Chapter 7: Motion Practice Flashcards
If the attorneys cannot resolve the problems by themselves, a court order is required to settle the issue. The application for such a court order is a motion
Some motions relate to procedural problems with a case, such as motions for an extension of time in which to respond to a complaint. However, motions can also relate to more substantial evidentiary issues in the case, such as motions for summary judgment. The court orders resulting from these motions may actually dispose of the entire case. For example, if a motion for summary judgment is granted, judgment is entered in favor of one party without further court proceedings, and the action in the trial court will end
Except for motions made during the trial, motions must be written, filed in court, and served on the opposing attorneys (or parties, if not represented). If the motion is contested, the opposing attorneys also file papers opposing the motion. Often the written documents are followed by a brief court hearing before the judge rules on the motion
Although they are not considered to be pleadings, motions do resemble pleadings in appearance. The documents filed in a motion follow the same formalities required of pleadings and contain the same caption as the pleadings. As a paralegal, you might be asked to research the law governing the particular motion involved or prepare the written documents that are filed in court. You also might be requested to contact the court to set the motion for a hearing
Preparing, Serving, and Responding
Many different types of motions are possible. Some motions are specifically described by statutes, which explain the procedures and time limits for making such motions. Other motions may be only briefly described, if at all. Regardless of any special procedures that may apply to some motions, certain procedures are common to all motions
Preparation of the Written Papers
The party making the motion, known as the movant or moving party, begins by preparing written papers for service and filing. These papers follow the same general format as pleadings. The written papers filed in making a motion usually include these documents:
- the motion,
- the notice of hearing on the motion,
- affidavits in support of the motion, and
- a memorandum of points and authorities in support of the motion
In motion practice, the term “motion” is used in two different contexts. On one hand, it refers to the whole process of making a request for an order from the court. On the other hand, it also refers to one of the documents filed in support of that request
The document titled “motion” describes the nature of the specific motion, the grounds for the motion, and the relief requested
The “notice of hearing on the motion” is a simple paper stating the place and location of the court hearing
Many courts allow the motion and the notice of hearing to be combined into one document. Motions are commonly supported by affidavits. An affidavit is a statement, under penalty of perjury, sworn to before a notary or other person authorized to administer an oath
textbook definition: the part of a written motion that describes the nature of the motion being made and tells when and where a hearing on the motion will occur
An affidavit usually describes the factual basis for making the motion and is made by a person having personal knowledge of those facts
It can be the statement of the attorney, a party, or a third person. Even though it may be the statement of a party or a witness, the attorney or paralegal normally prepares the document based on what the individual tells them. An affidavit serves the same purpose as testimony from a party or witness and is used in lieu of that testimony. As such, an affidavit should be written in the first person and should contain detailed facts
In some courts, a declaration is used in lieu of an affidavit. Like the affidavit, a declaration is a statement under penalty of perjury, but it is not sworn to before a notary. In drafting an affidavit or declaration, the following general format should be followed:
- The affidavit or declaration is usually, although not always, written in the first person. Even though it may be signed by a party or a witness, it is written by the attorney or paralegal
- The first paragraph should describe the affiant (person making the affidavit) or declarant and describe the person’s relationship to the case. For example, is the affiant the plaintiff, an employee of the plaintiff, an attorney for a party, or does the affiant have some other relationship to the case?

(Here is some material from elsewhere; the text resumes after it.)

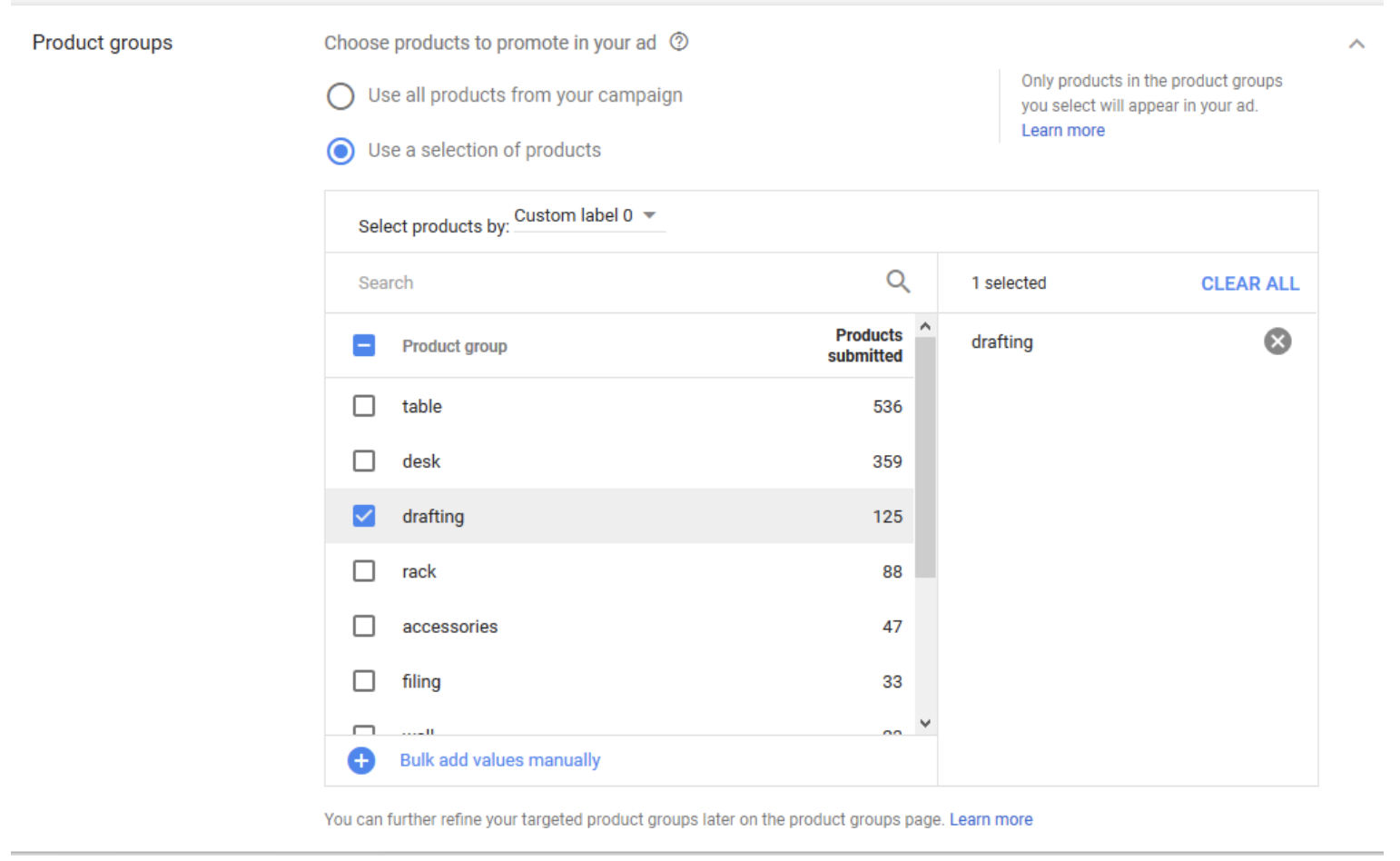
Task: Select 'Use all products from your campaign'
Action: 340,95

- The affiant should state whether the affidavit is made in support of or in opposition to the motion and describe the general nature of the motion
- The affiant then states the facts supporting of or opposing the motion. This may be done in several short paragraphs. If not obvious from the facts, the affiant should include a brief statement that he or she knows the facts to be true based on his or her own knowledge
Along with a supporting affidavit, most attorneys also support a motion with a “memorandum of points and authorities.”

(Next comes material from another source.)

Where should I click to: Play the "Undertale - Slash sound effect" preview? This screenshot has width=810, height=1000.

In some courts this is required. A memorandum of points and authorities is a legal argument in the form of a discussion or analysis of the law (statutes, cases, or constitutional provisions) that applies to the case. If you are asked to help prepare a memorandum of points and authorities, you must research the law that governs the case. Some courts also require that the moving party submit a proposed order for the court to sign at the hearing
textbook definition: a legal argument in the form of an explanation and analysis of the law that applies to the case
Although the general requirements for motion practice are found in the Federal Rules of Civil Procedure or appropriate state laws, the area of motion practice is often the subject of local rules of court, in both federal and state courts
Before preparing any motion, it is imperative that you review all of the laws regulating motion practice in the particular court in which the action is filed. Rule 7 of the Federal Rules of Civil Procedure governs motions in general. Many local courts have additional rules. Usually local rules related to general motion practice also have some variation of the number 7. Specific motions are governed by other Federal Rules as well as other local rules
Service and Filing
The motion and supporting papers must be served on the other parties to the action and filed with the court
Service of motions is similar to service of an answer (by mail, by fax, electronically, or personally). Some courts also require that a separate copy of all papers be sent directly to the judge hearing the motion. This is referred to as a “chambers copy.”

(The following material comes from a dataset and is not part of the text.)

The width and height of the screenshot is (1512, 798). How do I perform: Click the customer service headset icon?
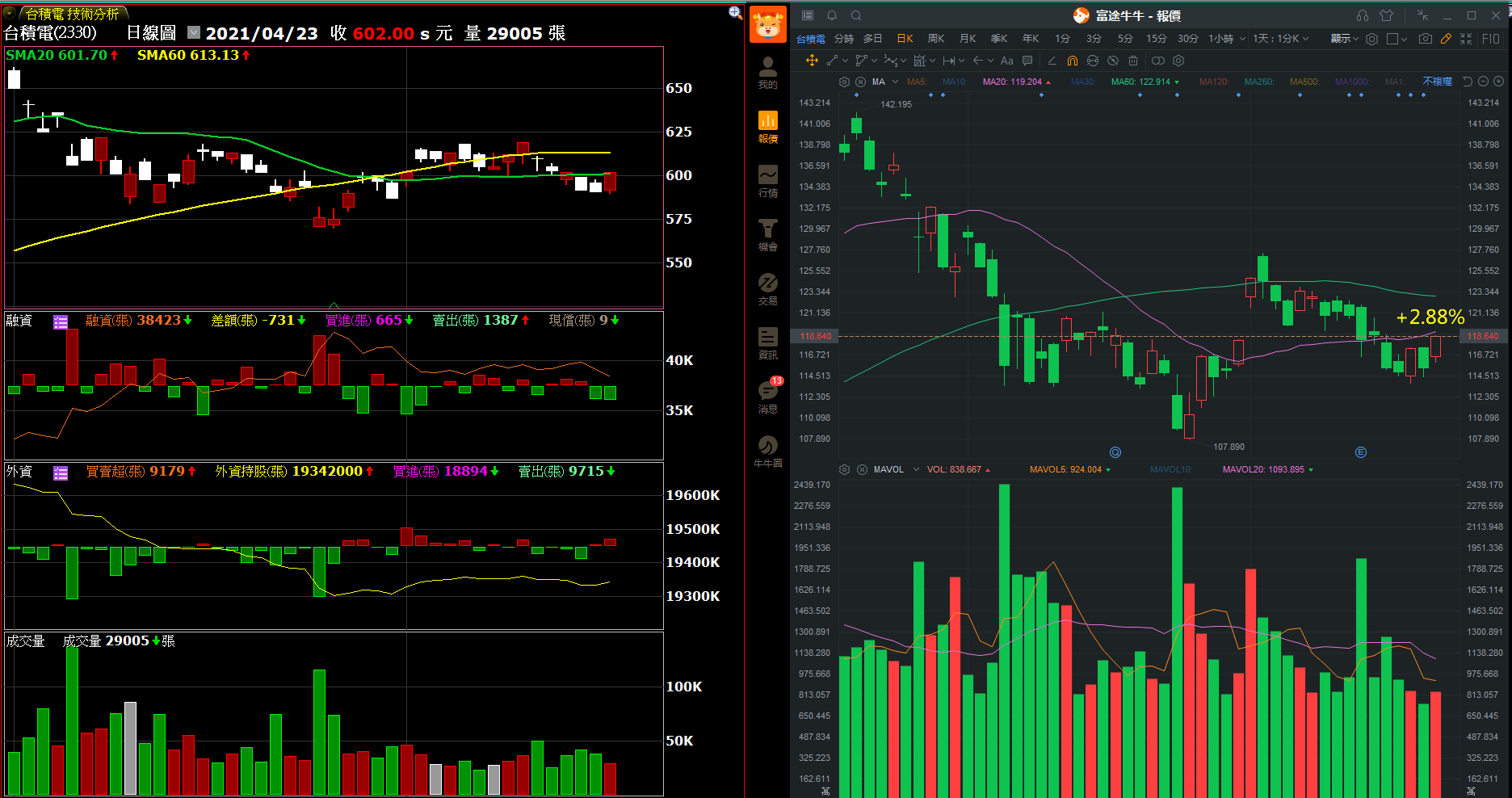click(1363, 15)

All jurisdictions impose a time requirement for the service of motions
Under the Federal Rules of Civil Procedure, unless changed by a specific statute or court order, the written motion and notice of hearing must be served not later than 14 days before the time set for the hearing. If service is by mail, fax, or electronic means, you must allow an additional three days. Service of motions is governed by Rule 6. Time requirements for filing motions can be changed by court order or by local court rule. You must be careful to check local rules of court regarding this time limit. State courts may have different time requirements, and even some federal courts have local rules that have substantially changed this notice requirement
Should a situation arise making it impossible or impractical to comply with the time requirement imposed by statute or local rule, the courts allow the parties to request that the time be shortened
In a sense, this request is in itself a motion. Courts generally treat this as an “ex parte” motion, meaning that no prior notice need be given nor any court hearing scheduled. If the court grants this request, it is often referred to as an “order shortening time.” The order shortening time is then served on the opposing party with the notice of hearing on the motion and the other moving papers
Service of a motion is usually accomplished by mailing, faxing, or electronically sending copies of the moving papers to the opposing attorneys
Proof of service of the moving papers is in the form of an affidavit or declaration by the person serving the papers and is sometimes known as a “proof of service” or “certificate of service.” The certificate should indicate how service was conducted. The certificate of service should be filed in court prior to the hearing
Responding to Motions
To oppose a motion, an attorney commonly serves and files papers in opposition. These usually consist of affidavits in opposition to the motion and a memorandum of points and authorities in opposition to the motion. These affidavits and the memorandum have the same technical requirements as do the moving papers.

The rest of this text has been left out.